[Stored records]
▬▬▬▬▬▬▬▬▬▬

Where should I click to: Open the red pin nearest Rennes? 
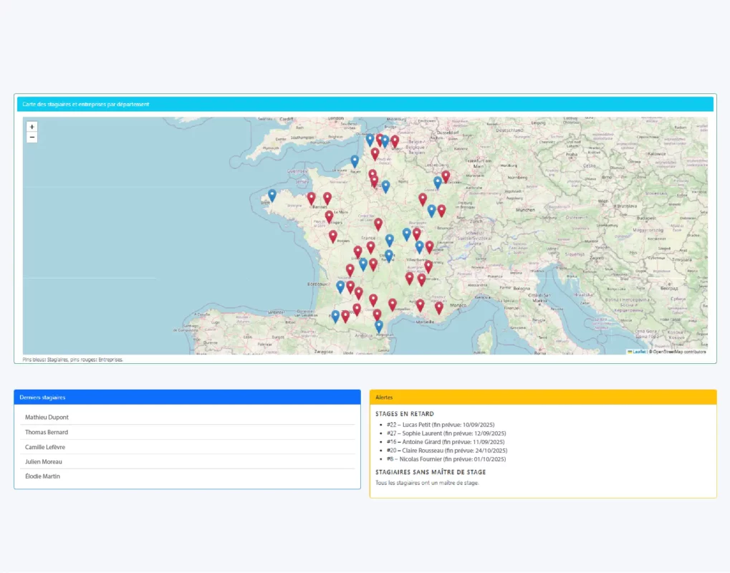(311, 198)
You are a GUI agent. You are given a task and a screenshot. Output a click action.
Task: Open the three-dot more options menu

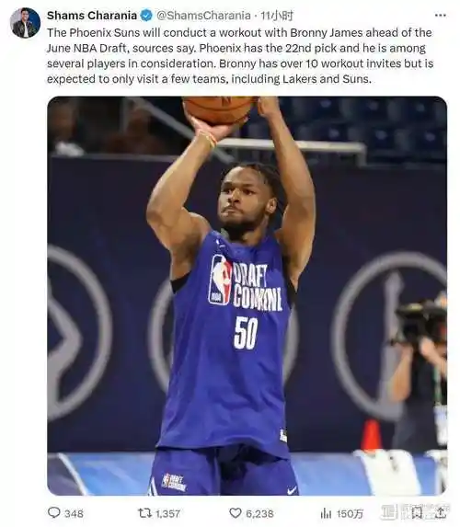[440, 16]
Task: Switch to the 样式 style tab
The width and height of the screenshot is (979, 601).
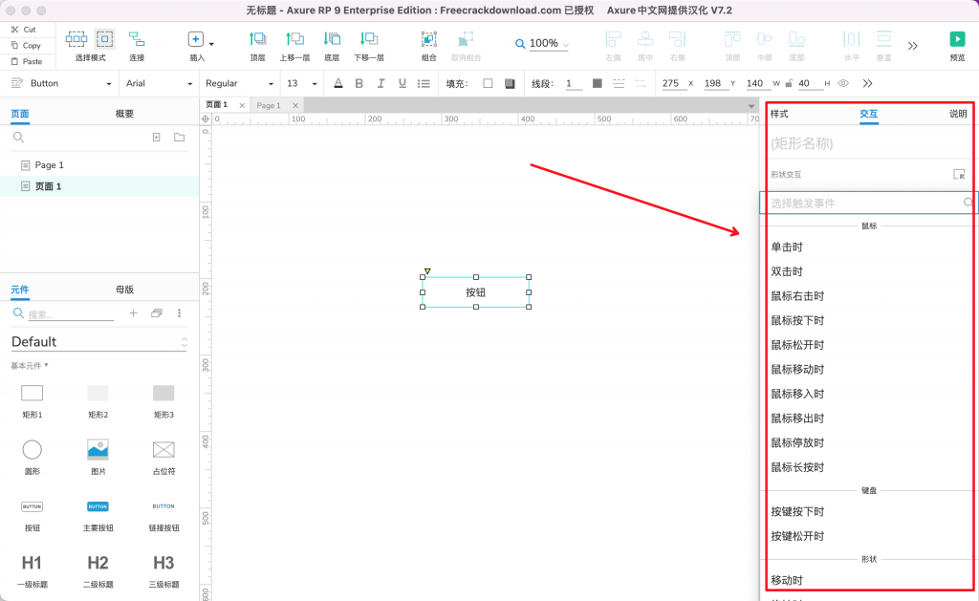Action: pyautogui.click(x=779, y=114)
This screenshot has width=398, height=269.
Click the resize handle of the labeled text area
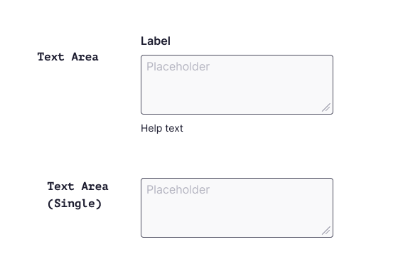point(326,107)
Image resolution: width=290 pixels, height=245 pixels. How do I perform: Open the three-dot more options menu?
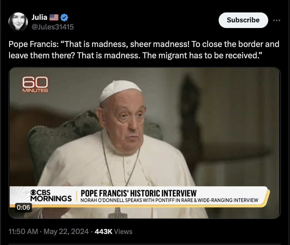[276, 20]
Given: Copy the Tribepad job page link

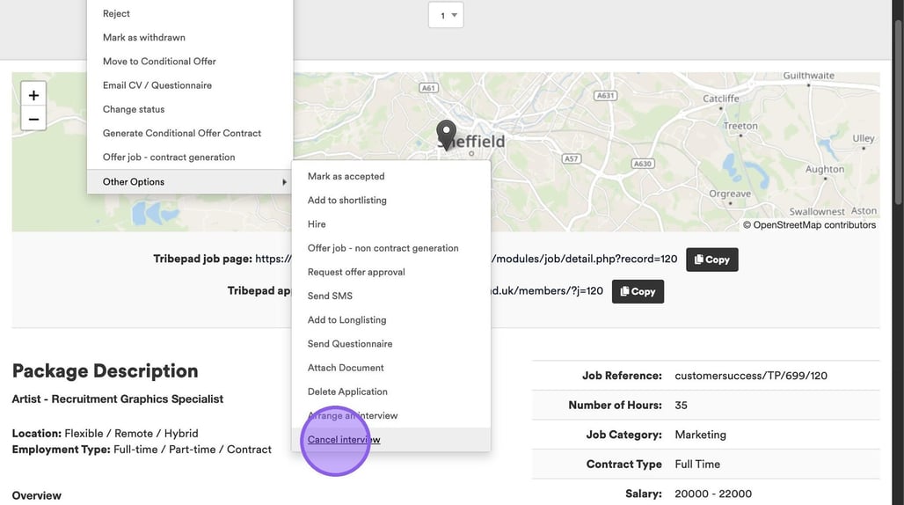Looking at the screenshot, I should [711, 260].
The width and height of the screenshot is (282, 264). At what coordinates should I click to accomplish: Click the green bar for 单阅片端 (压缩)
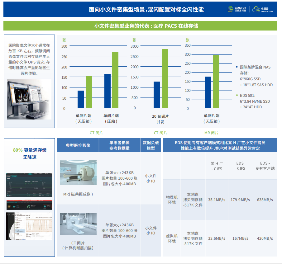[115, 80]
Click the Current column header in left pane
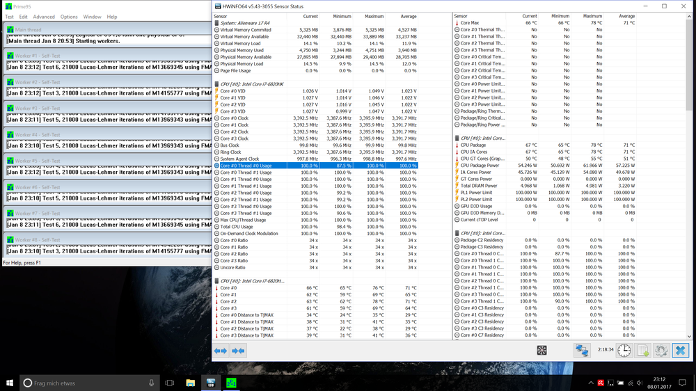The image size is (696, 391). [x=310, y=16]
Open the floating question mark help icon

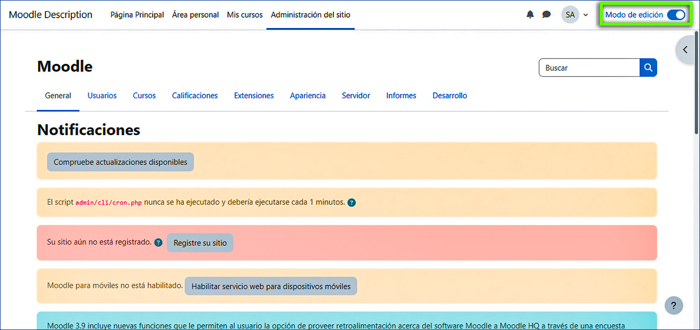[673, 305]
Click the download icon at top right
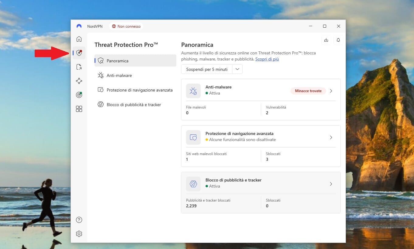This screenshot has width=414, height=249. coord(326,40)
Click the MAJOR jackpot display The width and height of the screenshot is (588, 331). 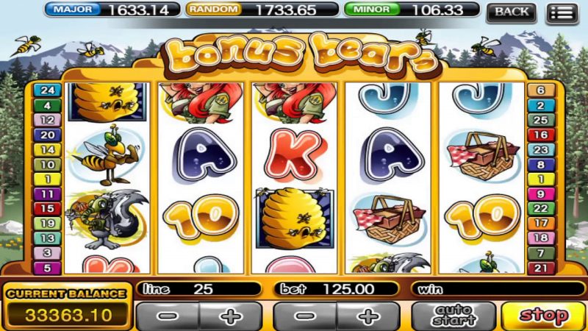112,10
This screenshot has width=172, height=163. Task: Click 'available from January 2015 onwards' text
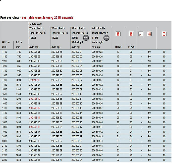click(x=47, y=18)
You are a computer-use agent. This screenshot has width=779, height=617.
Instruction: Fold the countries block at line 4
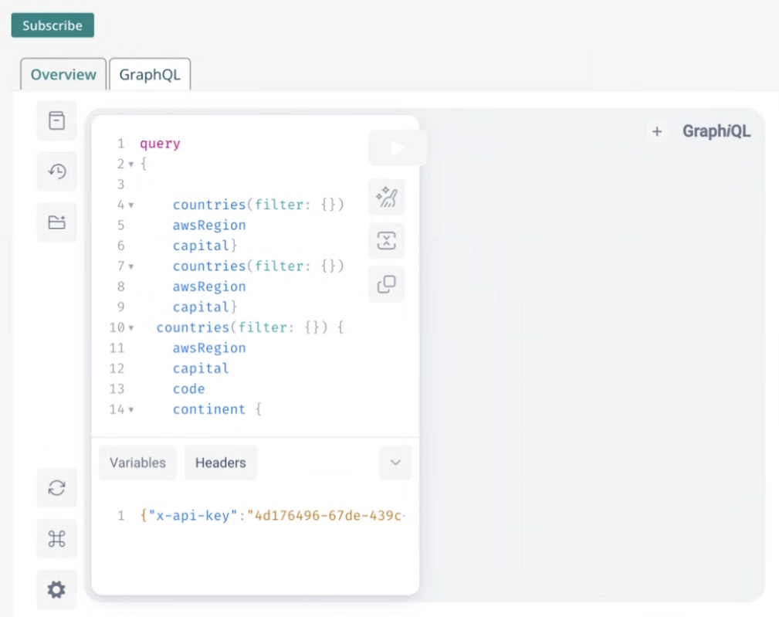tap(131, 205)
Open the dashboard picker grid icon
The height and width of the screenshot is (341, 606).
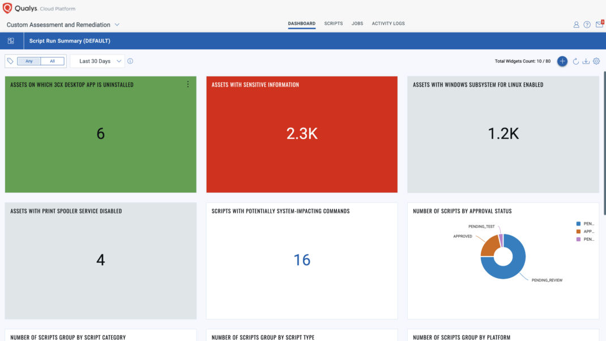click(10, 41)
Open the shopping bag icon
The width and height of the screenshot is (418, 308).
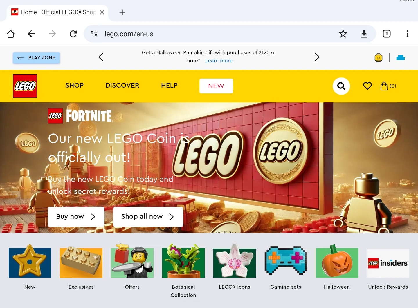(388, 86)
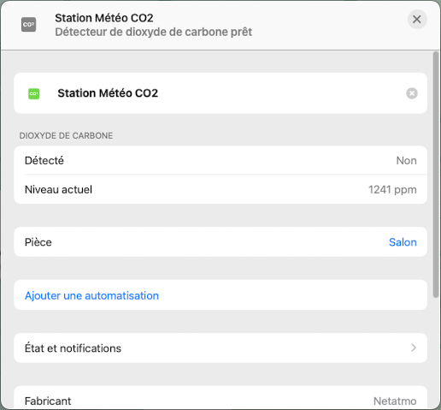Click the Fabricant Netatmo row
The image size is (441, 410).
(221, 399)
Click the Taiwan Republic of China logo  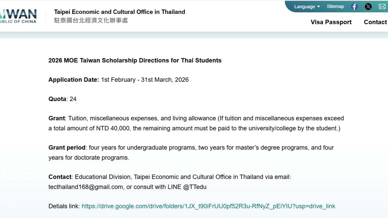tap(18, 15)
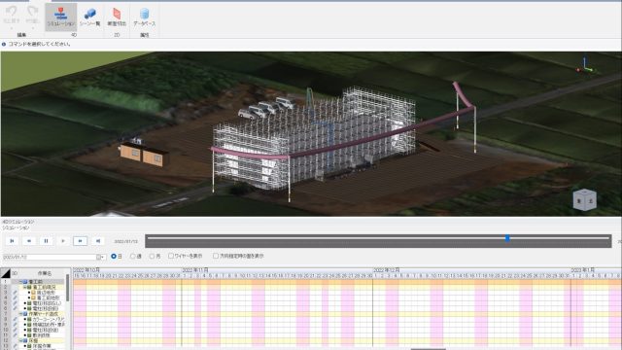Click the blue simulation timeline slider handle
The image size is (622, 350).
click(507, 238)
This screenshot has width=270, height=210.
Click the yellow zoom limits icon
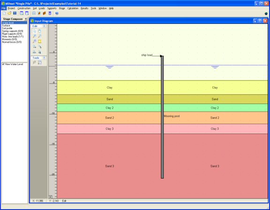click(x=40, y=41)
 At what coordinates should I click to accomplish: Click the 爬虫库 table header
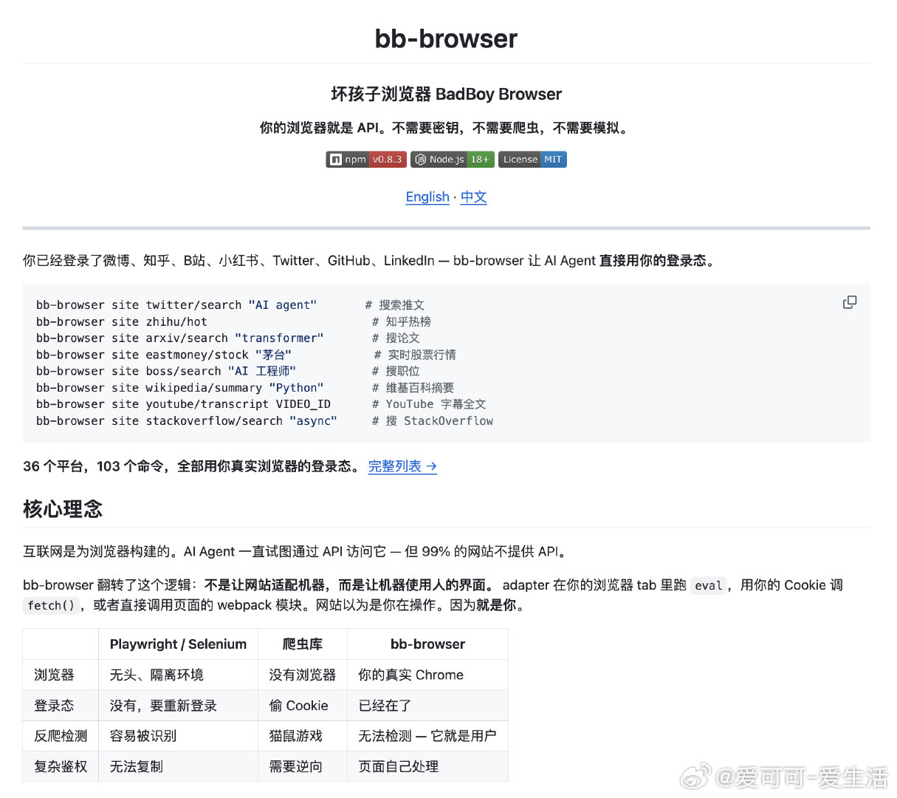tap(302, 644)
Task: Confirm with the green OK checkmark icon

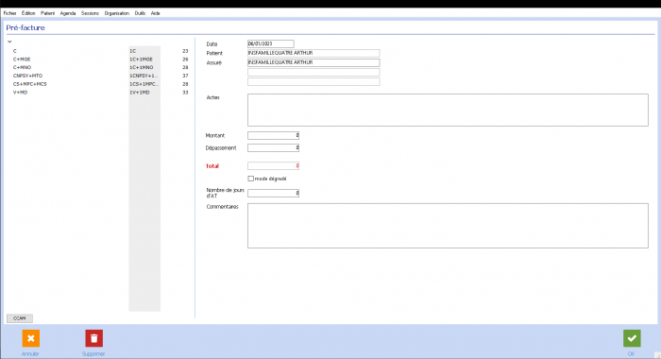Action: [632, 338]
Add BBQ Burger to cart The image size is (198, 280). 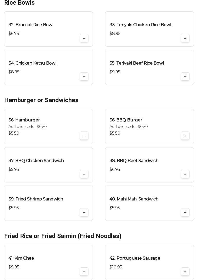pyautogui.click(x=185, y=136)
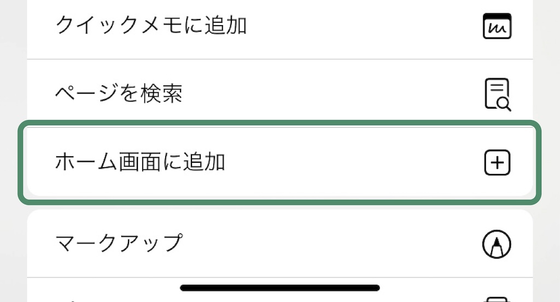Viewport: 560px width, 302px height.
Task: Tap the ホーム画面に追加 text label
Action: click(140, 163)
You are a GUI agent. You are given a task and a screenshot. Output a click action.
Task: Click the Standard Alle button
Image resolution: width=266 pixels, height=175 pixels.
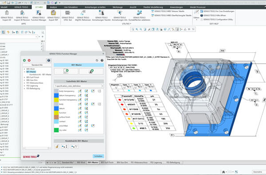click(x=37, y=65)
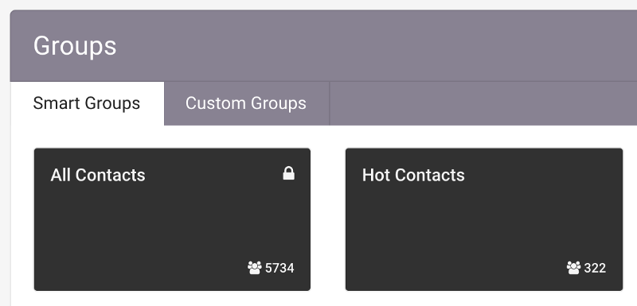637x306 pixels.
Task: Select the Hot Contacts title text
Action: [x=413, y=175]
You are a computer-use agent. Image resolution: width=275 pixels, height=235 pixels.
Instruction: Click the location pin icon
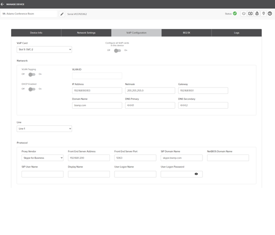[x=264, y=14]
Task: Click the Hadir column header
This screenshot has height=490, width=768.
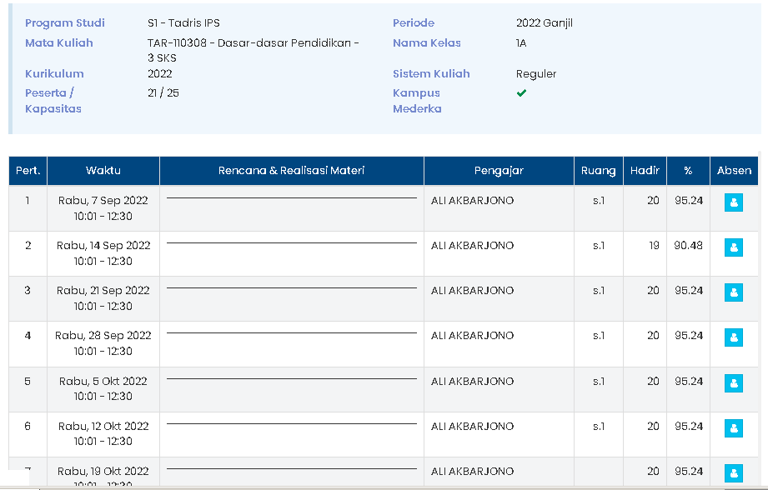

▬▬▬▬▬▬▬▬▬▬

Reproduce verbatim, and only, the lines starting at the one that contains "Image resolution: width=266" and ending with the final line of the records; leave out the pictures.

■ ANSWER SPACE:
Image resolution: width=266 pixels, height=175 pixels.
click(x=37, y=65)
637x306 pixels.
Task: Select the Hot Contacts title text
Action: [x=413, y=175]
You are a computer-use agent. Image resolution: width=275 pixels, height=235 pixels.
Instruction: Click the location pin icon
[x=264, y=14]
Task: Click the Hadir column header
This screenshot has height=490, width=768.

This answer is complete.